ISO: Migrants in Support of a Zuckerberg-Regime

Other ways we can help the elderly with technology.

In 1972, Philippine Dictator Ferdinand Marcos enacted Martial Law. This 14-year period would later mar the nation with a revisionist fervor, flattening the lives of approximately 3,200 extrajudicial killings, 35,000 tortures, and 70,000 imprisonments into one historical footnote. 

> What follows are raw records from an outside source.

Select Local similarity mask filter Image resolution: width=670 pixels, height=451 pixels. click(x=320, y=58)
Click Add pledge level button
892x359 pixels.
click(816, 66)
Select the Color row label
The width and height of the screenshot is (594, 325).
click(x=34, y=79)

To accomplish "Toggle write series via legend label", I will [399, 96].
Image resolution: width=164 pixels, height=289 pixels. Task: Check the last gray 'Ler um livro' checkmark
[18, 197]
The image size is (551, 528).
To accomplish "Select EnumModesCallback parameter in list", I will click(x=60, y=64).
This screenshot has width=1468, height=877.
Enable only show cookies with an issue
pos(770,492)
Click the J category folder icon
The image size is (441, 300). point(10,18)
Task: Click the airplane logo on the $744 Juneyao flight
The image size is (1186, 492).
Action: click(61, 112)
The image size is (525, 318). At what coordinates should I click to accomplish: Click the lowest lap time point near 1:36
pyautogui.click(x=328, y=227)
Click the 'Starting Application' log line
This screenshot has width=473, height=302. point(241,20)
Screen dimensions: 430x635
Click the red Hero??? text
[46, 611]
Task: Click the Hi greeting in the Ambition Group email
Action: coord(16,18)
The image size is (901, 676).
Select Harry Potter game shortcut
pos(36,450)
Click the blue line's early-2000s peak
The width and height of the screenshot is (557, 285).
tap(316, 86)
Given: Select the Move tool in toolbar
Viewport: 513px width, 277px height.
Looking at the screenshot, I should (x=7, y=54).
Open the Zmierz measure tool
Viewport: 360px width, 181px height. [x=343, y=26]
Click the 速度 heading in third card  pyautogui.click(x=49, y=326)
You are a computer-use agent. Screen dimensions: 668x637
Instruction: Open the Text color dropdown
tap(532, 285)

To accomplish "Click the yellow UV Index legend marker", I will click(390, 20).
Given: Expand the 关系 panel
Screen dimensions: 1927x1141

Five years later, the Voyager Golden Record would do the same globally. The disk was launched into space hoping that another civilization might find them and understand humanity. It was then, either by grace or by indifference, that Tagalog–just one of many Philippine languages–was not among the din of recorded “hello”s. Another language, Amoy, was recorded, which aliens might mistake for Philippine.

Tagalog’s exclusion was an especially low blow considering that post-Marcos, the Philippines would undertake a slew of labor export policies transforming it into a neo-liberal tourist trap. Aliens in their own country–my kababayan, one generation removed from dictatorship–bred for migrant work but especially for tourism, became voiceless.

There are many instances of voices disappearing if you let them.

In 2003, Colombian artist Doris Salcedo installed 1,550 chairs, intentionally strewn between the dearth of two buildings in Istanbul. Chairs conjured “faceless migrant death in a globalized economy.” These works, based on un-persons, are colloquial hauntings. Ocean Vuong’s On Earth We’re Briefly Gorgeous comes to mind.

Many hauntings go unrecorded. Generally: immigrants. My father wanted to be an artist but settled instead for engineering, or my mother’s miscarriage.

Another haunting: my grandma’s left leg. Wawa, both Japanese and Filipino, was hunted by both the guerrilla freedom fighters and the Japanese imperialists in WWII for no fault of her own other than looking too “other.” Leg freshly blown off by shrapnel, she hid in the mountains, eating yams washed in a river littered with the corpses of mosquito-men. It’s not unknown to me that I am two generations from war.

Sometimes, when the dementia clears, I string together semblances of babble history.

I’m a screenager, admittedly. My go-to recording method of note-taking is Instagram drafts.

Last summer, as we traveled over a stretch of Ilo Ilo road, my uncle pointed to a mountain in the murky gray.

“That’s where Wawa was born,” he said.

He had just paid ₱500 (~$8) for her unlaminated birth certificate.

When I asked Wawa about it, I used my computer’s search bar to jot the answer. That was nine months ago before it became water-logged. By comparison, Instagram drafts save for seven days maximum, which is economical and painless when both technology and memory fail.

People online are saying that in 100 years, there’ll be iPhone archeologists, which is good because I don’t remember my iPhone 7. I do sometimes miss the memories, though.

In 200 years, dementia will be machine-curable. Family histories will continue for more than the typical three-generation memory.

Machines, like paper, can go away if unpreserved; a sort of technological dark age; reverence for advancement and realization of its failings.

Sometimes, I find myself wishing we lived in a surveillance state. We could live lives over in microchips–less flattening, as far as aliens are concerned. In this techno-authoritarian state, we’d live together, infinitely small and looking at each other fully. Our reflections are overlaid, like one-way screens.